** What the task asks **
Copy each line of the records that holds the string "Expand".

───── Study material ─────

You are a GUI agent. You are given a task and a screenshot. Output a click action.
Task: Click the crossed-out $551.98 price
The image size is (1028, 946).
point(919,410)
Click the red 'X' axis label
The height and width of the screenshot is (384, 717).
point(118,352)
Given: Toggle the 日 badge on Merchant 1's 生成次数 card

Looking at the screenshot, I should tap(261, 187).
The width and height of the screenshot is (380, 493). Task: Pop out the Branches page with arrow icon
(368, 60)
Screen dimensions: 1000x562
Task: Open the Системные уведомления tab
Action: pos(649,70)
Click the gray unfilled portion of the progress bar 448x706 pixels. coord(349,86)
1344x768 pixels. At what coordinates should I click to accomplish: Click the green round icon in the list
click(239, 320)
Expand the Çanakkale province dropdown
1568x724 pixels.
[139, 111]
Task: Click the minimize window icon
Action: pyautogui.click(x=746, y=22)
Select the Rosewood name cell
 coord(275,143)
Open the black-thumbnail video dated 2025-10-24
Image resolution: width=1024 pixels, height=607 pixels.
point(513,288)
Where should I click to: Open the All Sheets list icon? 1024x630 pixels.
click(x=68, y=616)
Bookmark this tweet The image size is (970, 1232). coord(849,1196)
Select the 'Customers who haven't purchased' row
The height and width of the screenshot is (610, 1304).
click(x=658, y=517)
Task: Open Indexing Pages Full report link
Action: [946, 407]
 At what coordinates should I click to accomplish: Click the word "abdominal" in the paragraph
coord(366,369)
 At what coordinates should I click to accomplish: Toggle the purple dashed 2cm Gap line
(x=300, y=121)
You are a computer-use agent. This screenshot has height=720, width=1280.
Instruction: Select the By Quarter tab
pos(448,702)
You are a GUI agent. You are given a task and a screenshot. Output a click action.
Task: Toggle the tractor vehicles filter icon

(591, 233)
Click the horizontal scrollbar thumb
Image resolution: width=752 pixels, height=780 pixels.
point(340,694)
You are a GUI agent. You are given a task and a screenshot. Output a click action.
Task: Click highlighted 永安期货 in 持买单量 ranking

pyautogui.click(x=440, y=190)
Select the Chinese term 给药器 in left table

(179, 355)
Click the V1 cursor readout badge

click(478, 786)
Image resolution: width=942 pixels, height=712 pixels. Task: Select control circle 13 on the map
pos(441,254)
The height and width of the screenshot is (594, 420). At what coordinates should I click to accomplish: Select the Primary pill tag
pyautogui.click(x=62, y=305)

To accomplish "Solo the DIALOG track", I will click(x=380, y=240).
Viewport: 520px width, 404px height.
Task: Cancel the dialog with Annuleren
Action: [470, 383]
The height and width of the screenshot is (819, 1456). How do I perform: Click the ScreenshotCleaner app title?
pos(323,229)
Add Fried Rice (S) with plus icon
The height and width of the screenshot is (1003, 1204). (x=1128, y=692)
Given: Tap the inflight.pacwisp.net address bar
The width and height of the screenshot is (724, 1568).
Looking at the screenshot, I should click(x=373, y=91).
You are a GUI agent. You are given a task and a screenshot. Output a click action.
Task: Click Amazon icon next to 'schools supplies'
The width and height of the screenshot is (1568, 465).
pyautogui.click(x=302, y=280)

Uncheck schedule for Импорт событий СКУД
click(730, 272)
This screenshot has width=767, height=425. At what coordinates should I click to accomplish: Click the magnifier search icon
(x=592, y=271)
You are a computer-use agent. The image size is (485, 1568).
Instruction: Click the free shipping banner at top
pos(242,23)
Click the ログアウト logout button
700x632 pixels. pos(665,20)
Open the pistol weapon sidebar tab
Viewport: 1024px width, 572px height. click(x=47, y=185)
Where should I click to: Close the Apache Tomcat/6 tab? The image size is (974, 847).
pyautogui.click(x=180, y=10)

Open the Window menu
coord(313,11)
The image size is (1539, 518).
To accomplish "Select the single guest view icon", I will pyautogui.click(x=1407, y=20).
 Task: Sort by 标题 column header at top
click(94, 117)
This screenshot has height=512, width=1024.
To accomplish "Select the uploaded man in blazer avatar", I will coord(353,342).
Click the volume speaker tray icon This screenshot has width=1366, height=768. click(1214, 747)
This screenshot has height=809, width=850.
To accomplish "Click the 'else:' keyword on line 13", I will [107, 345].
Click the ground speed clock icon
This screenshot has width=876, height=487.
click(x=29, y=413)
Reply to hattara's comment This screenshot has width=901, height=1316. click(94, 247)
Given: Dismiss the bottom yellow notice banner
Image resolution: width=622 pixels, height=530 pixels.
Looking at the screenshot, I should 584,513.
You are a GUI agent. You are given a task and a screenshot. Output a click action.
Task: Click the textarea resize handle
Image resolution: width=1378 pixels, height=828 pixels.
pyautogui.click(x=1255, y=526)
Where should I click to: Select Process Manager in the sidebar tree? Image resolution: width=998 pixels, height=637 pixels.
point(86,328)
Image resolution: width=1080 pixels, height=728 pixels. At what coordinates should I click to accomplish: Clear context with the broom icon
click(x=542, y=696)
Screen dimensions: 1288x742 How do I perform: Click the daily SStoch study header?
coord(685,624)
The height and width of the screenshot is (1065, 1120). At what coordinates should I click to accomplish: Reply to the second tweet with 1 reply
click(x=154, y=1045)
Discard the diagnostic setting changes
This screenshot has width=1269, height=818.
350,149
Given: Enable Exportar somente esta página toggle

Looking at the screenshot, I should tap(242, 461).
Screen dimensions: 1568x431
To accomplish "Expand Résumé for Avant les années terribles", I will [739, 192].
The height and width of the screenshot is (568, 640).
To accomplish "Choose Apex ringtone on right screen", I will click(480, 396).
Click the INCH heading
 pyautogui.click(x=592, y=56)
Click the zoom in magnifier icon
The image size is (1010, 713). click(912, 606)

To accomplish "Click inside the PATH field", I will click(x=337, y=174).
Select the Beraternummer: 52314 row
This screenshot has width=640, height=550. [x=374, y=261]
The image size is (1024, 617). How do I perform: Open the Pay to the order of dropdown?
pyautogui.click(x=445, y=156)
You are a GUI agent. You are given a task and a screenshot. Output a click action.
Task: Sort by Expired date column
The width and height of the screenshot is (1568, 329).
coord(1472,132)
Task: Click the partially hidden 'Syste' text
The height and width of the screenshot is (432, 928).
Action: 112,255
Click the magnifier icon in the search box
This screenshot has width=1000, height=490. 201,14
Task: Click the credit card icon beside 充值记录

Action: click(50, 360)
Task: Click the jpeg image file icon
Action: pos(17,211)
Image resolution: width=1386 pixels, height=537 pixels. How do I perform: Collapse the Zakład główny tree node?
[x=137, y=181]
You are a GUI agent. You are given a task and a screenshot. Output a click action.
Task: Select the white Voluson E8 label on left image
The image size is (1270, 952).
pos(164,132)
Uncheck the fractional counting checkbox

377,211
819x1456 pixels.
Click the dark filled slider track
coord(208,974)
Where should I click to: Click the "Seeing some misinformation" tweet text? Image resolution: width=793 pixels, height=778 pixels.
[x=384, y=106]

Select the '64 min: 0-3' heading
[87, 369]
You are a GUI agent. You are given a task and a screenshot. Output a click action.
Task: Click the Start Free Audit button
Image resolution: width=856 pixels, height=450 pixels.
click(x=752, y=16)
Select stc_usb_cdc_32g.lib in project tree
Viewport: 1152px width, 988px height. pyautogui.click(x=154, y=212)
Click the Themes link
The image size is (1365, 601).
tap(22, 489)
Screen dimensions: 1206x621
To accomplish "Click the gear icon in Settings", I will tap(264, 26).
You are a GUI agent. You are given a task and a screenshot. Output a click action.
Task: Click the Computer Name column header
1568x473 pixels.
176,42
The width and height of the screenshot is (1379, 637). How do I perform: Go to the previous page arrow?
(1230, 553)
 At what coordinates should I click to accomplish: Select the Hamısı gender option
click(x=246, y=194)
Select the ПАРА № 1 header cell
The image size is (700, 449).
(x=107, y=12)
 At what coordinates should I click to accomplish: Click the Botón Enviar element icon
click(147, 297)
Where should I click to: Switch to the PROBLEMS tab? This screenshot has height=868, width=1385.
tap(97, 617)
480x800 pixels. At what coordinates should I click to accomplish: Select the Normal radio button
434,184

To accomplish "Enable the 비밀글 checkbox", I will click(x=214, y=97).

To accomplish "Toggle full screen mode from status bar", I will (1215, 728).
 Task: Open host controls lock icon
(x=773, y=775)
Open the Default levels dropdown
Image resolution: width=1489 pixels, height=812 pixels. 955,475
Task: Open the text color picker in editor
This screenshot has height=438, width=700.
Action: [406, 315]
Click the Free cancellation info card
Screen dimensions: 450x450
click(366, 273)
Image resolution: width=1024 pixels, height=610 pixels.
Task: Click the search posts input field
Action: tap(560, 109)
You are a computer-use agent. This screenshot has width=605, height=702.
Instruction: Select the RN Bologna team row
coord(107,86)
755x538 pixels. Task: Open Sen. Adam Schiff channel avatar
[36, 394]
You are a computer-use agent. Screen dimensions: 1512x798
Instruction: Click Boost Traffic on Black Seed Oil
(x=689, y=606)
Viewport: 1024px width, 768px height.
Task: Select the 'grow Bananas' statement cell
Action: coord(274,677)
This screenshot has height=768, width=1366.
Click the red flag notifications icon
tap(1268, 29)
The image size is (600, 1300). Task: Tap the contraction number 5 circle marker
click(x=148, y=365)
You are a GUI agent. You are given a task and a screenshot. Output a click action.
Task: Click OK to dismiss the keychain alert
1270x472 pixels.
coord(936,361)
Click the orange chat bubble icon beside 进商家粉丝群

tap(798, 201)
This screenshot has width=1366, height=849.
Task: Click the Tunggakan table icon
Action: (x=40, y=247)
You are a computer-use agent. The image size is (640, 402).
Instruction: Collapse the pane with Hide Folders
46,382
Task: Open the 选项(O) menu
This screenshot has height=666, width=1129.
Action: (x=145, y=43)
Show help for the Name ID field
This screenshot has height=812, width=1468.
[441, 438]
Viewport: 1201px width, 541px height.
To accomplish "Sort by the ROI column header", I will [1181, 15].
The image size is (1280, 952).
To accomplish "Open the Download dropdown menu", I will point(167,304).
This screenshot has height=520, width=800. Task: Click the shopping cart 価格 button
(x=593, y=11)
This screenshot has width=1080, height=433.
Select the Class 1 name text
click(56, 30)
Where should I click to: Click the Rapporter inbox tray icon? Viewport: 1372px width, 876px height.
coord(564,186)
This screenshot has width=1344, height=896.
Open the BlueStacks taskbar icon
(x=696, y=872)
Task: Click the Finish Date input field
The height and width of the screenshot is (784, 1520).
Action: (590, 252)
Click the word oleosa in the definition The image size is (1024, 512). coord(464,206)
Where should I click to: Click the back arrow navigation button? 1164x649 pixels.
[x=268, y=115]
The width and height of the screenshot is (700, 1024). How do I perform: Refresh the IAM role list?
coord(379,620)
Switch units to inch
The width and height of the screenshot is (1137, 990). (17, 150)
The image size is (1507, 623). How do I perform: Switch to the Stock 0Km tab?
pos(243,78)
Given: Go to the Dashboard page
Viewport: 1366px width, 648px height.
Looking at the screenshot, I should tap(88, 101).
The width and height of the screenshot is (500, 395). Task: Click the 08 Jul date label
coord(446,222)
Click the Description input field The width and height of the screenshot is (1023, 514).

─────

** Exercise answer **
Expand the Çanakkale province dropdown
To accomplish "Expand Résumé for Avant les années terribles", I will [739, 192].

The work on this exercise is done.